Synthetical chemicals are ever-present in modern life—in our medications, cosmetics and clothing—but what happens to them when they enter our municipal water supplies?

Because these chemicals are out-of-sight, out-of-mind, we assume they cannot harm us after we flush them down the sink. However, most water treatment infrastructures were not designed to remove synthetic organic chemicals like those found in opioids, personal care products and pharmaceuticals.

During flash flooding, water treatment systems can become overwhelmed, allowing untreated effluent and household chemicals to flow into local waterways. Credit: Sarah Bird/Michigan Tech.

Consequently, trace concentrations of those chemicals are present in effluent: the water discharged from treatment plants into lakes, rivers and streams. Although found in extremely small concentrations, just nanograms or micrograms, the toxicity is not well understood in human bodies and ecosystems.

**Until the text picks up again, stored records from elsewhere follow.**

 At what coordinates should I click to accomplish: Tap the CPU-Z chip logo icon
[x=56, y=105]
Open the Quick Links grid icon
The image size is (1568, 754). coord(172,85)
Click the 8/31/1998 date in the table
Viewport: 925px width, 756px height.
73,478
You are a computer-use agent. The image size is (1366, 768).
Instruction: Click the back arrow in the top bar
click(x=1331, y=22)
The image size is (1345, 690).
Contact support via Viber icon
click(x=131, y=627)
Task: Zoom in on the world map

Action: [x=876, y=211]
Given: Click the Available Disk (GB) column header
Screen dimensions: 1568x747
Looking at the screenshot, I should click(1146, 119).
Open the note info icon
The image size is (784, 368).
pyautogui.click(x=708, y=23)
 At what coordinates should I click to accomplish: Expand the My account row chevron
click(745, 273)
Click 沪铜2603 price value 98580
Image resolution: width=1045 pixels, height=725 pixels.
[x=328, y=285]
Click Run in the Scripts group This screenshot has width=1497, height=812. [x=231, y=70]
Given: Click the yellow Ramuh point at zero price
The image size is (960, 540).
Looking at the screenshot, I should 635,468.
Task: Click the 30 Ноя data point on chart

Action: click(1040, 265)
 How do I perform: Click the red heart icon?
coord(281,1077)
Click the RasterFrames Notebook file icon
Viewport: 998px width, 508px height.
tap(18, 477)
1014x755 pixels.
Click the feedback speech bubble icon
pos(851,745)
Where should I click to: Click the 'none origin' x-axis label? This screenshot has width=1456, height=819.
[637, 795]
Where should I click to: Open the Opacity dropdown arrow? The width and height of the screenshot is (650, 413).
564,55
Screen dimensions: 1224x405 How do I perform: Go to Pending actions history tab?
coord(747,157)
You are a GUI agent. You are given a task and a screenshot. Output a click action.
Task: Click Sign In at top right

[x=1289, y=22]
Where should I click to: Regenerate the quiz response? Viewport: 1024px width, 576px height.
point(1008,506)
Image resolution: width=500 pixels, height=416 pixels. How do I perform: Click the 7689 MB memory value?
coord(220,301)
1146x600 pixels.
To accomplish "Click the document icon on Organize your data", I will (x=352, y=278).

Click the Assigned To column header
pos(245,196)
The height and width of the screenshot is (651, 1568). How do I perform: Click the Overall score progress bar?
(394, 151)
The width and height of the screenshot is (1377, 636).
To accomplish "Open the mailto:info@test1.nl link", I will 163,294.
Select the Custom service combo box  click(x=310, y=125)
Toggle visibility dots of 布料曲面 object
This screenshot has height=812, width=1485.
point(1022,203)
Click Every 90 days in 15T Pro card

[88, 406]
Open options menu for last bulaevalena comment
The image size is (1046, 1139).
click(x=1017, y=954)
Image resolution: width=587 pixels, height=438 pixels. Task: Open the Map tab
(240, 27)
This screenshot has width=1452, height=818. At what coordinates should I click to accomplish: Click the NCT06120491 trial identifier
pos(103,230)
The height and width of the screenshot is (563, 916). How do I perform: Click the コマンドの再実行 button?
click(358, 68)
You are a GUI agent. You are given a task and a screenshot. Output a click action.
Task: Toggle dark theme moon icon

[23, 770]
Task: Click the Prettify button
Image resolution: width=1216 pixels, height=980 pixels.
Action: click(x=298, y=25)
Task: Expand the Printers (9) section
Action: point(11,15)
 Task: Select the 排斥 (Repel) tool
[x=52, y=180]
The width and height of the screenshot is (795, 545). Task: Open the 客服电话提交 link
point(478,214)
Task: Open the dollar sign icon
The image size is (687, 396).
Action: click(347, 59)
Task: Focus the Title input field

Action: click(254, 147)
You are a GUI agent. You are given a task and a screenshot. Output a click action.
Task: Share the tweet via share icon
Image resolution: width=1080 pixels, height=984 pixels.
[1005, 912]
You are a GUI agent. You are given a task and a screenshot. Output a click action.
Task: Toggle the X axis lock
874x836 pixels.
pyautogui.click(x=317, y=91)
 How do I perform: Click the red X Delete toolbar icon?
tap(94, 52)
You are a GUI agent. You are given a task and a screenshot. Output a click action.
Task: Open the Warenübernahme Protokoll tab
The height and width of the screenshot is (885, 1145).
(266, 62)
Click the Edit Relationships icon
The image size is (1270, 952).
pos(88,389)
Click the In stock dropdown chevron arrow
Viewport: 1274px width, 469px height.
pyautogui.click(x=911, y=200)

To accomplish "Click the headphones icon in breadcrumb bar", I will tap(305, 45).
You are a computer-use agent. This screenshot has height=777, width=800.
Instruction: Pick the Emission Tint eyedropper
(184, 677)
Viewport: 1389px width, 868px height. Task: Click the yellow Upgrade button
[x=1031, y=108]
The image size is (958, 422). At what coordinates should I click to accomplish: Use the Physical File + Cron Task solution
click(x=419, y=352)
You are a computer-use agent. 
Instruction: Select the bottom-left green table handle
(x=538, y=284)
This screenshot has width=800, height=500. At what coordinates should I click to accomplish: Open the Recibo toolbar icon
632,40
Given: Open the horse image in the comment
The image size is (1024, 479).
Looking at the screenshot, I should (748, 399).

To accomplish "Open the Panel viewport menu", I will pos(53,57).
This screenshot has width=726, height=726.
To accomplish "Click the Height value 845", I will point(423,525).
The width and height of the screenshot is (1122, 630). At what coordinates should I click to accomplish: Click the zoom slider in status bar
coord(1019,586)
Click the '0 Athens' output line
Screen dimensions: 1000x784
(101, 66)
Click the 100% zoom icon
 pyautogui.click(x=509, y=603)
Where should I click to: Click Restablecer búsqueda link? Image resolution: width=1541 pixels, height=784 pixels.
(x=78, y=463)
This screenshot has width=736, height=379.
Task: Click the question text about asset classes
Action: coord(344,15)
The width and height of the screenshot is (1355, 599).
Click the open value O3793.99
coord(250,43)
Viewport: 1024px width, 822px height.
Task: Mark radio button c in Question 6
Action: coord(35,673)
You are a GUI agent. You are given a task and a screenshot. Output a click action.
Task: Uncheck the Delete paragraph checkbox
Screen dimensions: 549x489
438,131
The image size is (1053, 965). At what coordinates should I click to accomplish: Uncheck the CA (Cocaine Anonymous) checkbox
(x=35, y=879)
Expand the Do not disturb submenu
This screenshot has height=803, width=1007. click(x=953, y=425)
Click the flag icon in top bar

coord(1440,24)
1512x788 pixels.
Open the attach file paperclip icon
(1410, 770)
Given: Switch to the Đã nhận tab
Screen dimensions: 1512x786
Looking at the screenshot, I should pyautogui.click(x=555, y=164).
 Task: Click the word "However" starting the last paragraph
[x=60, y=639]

Worse, we know even less about the effects on human and ecosystem health of byproducts created during advanced oxidation water treatment processes; thousands of chemical byproducts can be created in just minutes.

Therefore, it’s crucial that scientists and treatment plant managers understand the mechanisms by which chemical byproducts are created during the treatment process. Daisuke Minakata, assistant professor of civil and environmental engineering at Michigan Technological University, with coauthors Divya Kamath and Stephen Mezyk, sought to understand those mechanisms using acetone as a test case.

Their results are published in the article, “Elucidating the Elementary Reaction Pathways and Kinetics of Hydroxyl Radical-Induced Acetone Degradation in Aqueous Phase Advanced Oxidation Process” in the journal Environmental Science and Technology, published by the American Chemical Society.

“When we do water treatment using advanced chemical oxidation, those oxidants destroy target organic compounds but create byproducts,” Prof. Minakata says. “Some byproducts may be more toxic than their parent compound. We need to understand the fundamental mechanisms of how the byproducts are produced and then we can predict what to be produced from many other chemicals. We found more than 200 reactions involved in acetone degradations based on computational work.”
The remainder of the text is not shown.